Fotos: Reprodução/Facebook
Um dos cães estava envolto em uma manta: caso vira apuração policial

Animais foram encontrados na rua Raja Gebara, que liga Rondon à Getúlio Vargas

A Delegacia de Crimes Ambientais da Central de Polícia Judiciária (CPJ) de Bauru está investigando ao menos quatro descartes clandestinos de animais que ocorreram na cidade nos últimos dois anos. O mais recente deles foi descoberto no último sábado, na rua Raja Gebara, uma das vias de terra que fazem a ligação entre a rodovia Marechal Rondon e a avenida Getúlio Vargas, na zona sul do município.

Em uma caixa de papelão abandonada no local, estavam um gato branco e um cão peludo de cor marrom, que usava fralda. Ao lado, em um saco plástico preto, envolto em uma manta, foi encontrado outro cão, também peludo, de cor branca, com aparência semelhante à das raças lhasa apso e shih tzu e com elástico rosa prendendo os pelos da cabeça.

Os pets já estavam em decomposição, parcialmente devorados por outros animais, como urubus - e, por isso, as imagens não serão mostradas nesta reportagem. Porém, ainda era possível observar que os dois cães tinham materiais típicos de internação presos ao corpo, como esparadrapo e cateter, dispositivo comumente utilizado para injetar medicação endovenosa.

"É uma situação parecida com a dos outros casos que estamos investigando. E as evidências nos levam a crer que o descarte irregular tenha sido feito por clínicas veterinárias. Sabemos que a maioria trabalha com responsabilidade em Bauru, mas pode ser que algumas, até mesmo de fora da cidade, tenham feito esta desova após a morte destes animais", detalha o titular da Delegacia de Crimes Ambientais, Dinair José da Silva.

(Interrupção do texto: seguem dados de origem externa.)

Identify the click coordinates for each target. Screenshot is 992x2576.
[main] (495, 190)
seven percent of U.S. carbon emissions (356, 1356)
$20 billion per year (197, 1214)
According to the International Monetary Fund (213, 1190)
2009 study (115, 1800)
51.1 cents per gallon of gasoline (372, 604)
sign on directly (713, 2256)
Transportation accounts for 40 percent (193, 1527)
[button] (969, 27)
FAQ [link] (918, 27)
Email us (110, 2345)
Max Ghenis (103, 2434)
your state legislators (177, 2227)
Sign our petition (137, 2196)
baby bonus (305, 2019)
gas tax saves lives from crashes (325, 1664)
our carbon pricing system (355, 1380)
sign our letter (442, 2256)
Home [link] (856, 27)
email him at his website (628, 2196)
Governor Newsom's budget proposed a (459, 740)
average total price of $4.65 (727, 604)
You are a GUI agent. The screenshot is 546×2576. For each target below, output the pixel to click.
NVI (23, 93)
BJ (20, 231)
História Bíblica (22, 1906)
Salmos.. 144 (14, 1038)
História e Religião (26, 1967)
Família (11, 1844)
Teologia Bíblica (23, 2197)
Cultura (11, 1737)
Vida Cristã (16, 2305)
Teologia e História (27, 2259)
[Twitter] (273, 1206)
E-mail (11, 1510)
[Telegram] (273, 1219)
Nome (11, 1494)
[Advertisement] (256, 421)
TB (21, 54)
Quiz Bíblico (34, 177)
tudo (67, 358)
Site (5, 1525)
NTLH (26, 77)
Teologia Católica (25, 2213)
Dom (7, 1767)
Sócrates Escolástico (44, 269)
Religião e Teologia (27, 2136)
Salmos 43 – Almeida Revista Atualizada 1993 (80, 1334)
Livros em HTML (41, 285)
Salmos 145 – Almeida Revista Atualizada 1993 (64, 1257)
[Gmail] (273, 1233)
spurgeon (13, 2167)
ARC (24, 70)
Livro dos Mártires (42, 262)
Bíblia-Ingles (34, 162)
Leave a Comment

Estes últimos três animais foram encontrados na tarde de sábado pela bióloga Fátima Luiza de Maria Schroeder, presidente da ONG Naturae Vitae, durante um passeio com seus cães de estimação.

"Registrei boletim de ocorrência nesta segunda-feira e estamos compartilhando as fotos na esperança de que alguém reconheça os animais ou mesmo a manta, que é estampada. Se isso acontecer, fica mais fácil chegar à pessoa que cometeu este crime", comenta ela.

CONTROLE

Titular da Secretaria Municipal do Meio Ambiente, Sidnei Rodrigues, explica que, para obterem licença de funcionamento, as clínicas e pet shops precisam manter contrato com empresas especializadas em dar a destinação correta a resíduos de serviços de saúde veterinários. "E, para renovarem este alvará, esta documentação precisa ser apresentada anualmente", aponta.

Porém, como o pagamento é feito de acordo com a demanda de cada estabelecimento, controlar se, de fato, cada um deles está realizando o descarte adequadamente de todos os animais mortos é tarefa praticamente impossível.

"Por isso, nós dependemos muito de denúncias, até porque este material pode ter origem de clínicas clandestinas", acrescenta o secretário. As denúncias, inclusive com fotos, podem ser enviadas por WhatsApp para o número (14) 9 9164-1571.

Como a decomposição dos animais contamina o solo e pode gerar consequências à saúde de seres humanos, os responsáveis, se identificados, respondem por crime previsto no artigo 54 da Lei de Crimes Ambientais, que prevê pena de reclusão de um a quatro anos. Ou seja, o criminoso pode, de fato, cumprir a pena preso, além de pagar multa, estimada em ao menos R$ 5 mil.

"Além disso, os donos dos animais podem ingressar com ação na Justiça contra os responsáveis para reparação de danos", completa o delegado.